Synthesis or rupture: duration of acid inhibition by proton pump inhibitors

Abstract

Insight has been gained into the relationship between the structure of proton pump inhibitors (PPIs), their binding, and their suppression of acid secretion. PPIs accumulate in the acidic space of the secreting parietal cell, where then their active forms create disulfide bonds with key cysteines of the H(+), K(+)-ATPase. Studies in humans on the half-lives of recovery of acid secretion have found that while lansoprazole showed a half-life of less than 15 h, and both omeprazole and rabeprazole showed one of less than 30 h, for pantoprazole the half-life was approximately 46 h. This difference in duration of inhibition with PPIs may be related to variations in proton pump inhibitor dwell time. A study in rats suggests that the recovery of gastric pump activity after treatment with omeprazole, esomeprazole, lansoprazole and rabeprazole is likely due to both reversal of binding by disulfide-reducing agents and to pump synthesis.
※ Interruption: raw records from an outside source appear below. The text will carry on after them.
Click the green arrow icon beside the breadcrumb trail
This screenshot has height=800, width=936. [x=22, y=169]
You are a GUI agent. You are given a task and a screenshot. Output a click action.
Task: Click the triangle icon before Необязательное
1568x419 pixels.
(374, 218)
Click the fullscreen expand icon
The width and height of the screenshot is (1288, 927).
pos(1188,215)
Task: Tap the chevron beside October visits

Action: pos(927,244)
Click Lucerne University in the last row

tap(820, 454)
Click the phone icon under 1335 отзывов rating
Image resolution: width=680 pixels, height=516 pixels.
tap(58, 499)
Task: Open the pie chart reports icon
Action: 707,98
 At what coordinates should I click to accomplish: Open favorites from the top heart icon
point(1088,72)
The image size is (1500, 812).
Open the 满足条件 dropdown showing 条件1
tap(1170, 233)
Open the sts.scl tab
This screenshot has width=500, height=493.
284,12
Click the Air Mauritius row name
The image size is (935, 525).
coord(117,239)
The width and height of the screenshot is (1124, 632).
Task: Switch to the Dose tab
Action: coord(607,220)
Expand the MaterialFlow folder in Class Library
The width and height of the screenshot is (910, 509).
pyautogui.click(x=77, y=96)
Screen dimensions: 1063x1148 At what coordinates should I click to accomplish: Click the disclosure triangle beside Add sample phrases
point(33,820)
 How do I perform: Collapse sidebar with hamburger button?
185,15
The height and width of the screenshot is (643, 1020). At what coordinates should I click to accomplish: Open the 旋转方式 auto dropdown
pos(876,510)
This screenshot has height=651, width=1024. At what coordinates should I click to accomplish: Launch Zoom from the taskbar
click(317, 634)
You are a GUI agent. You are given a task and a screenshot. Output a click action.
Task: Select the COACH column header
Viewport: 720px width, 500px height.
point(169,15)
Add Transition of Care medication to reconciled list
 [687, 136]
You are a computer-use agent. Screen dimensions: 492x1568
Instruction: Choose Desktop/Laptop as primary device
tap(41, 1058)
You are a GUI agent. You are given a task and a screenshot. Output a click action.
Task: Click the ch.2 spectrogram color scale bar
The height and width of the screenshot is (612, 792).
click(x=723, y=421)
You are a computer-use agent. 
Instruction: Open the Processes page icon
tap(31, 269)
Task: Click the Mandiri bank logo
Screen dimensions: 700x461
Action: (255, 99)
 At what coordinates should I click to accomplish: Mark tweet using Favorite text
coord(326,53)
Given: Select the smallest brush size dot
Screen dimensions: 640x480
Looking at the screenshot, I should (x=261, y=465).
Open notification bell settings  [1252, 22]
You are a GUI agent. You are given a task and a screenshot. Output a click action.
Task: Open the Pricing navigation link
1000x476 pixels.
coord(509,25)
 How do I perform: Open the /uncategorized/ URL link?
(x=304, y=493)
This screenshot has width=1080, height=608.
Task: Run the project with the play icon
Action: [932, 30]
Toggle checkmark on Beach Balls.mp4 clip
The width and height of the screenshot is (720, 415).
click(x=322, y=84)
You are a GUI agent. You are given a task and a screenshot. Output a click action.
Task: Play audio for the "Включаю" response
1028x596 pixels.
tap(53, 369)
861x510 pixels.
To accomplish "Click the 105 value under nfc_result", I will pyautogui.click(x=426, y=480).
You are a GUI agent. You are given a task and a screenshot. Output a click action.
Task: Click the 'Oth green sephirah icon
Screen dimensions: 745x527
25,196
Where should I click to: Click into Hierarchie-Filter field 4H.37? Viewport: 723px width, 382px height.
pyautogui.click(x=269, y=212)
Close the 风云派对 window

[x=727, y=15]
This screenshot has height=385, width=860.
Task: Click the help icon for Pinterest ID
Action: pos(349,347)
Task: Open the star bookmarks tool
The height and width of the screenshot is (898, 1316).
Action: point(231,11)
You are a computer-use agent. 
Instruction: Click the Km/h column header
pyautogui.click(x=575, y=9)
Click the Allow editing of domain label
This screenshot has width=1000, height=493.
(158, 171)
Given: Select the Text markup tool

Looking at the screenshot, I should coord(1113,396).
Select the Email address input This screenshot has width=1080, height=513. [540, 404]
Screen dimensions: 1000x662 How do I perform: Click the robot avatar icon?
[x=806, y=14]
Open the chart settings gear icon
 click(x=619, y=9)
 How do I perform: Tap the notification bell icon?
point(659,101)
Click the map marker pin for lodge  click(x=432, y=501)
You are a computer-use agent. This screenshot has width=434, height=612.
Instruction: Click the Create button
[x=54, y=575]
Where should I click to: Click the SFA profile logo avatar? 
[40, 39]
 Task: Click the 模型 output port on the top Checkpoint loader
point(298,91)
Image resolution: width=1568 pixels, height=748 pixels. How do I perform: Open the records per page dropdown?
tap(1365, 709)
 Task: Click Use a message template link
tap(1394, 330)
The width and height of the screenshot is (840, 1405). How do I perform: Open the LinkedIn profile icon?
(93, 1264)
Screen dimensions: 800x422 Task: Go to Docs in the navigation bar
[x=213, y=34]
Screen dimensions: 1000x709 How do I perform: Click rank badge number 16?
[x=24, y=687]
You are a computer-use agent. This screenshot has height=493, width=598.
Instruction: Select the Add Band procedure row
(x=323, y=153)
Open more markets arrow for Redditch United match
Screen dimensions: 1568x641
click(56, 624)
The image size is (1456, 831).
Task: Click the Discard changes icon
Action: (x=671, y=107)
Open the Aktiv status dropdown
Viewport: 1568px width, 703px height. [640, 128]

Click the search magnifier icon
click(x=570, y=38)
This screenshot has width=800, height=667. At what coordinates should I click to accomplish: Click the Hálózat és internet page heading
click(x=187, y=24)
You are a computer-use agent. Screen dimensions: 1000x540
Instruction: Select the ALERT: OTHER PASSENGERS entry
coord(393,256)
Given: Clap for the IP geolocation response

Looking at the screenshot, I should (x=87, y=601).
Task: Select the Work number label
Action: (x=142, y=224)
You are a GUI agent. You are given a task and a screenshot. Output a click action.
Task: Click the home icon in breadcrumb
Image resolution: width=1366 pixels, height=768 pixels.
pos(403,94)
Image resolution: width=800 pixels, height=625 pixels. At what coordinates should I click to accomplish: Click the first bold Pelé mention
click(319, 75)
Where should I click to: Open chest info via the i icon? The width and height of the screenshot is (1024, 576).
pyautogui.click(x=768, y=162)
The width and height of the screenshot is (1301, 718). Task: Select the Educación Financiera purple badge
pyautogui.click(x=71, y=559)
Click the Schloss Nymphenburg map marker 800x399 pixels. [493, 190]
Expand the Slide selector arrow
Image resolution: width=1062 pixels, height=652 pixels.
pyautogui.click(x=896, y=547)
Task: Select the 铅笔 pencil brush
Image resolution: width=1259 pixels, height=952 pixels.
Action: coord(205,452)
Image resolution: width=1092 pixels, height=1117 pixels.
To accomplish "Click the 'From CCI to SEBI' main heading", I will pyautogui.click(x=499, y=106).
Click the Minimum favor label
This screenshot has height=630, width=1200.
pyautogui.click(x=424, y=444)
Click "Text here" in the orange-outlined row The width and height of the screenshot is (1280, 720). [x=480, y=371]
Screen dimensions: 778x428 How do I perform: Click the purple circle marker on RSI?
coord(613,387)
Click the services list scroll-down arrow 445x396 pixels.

However, for pantoprazole, reversal of acid inhibition is probably due mainly to de novo pump synthesis and not loss of binding. This profile is likely related to the unique binding of pantoprazole to cysteine 822, a binding site which is buried deep within the membrane domain of the pump and may therefore be inaccessible to reducing agents. Although clinical data supporting these findings are limited, prolonged binding of pantoprazole may confer a longer duration of action in comparison with other PPIs.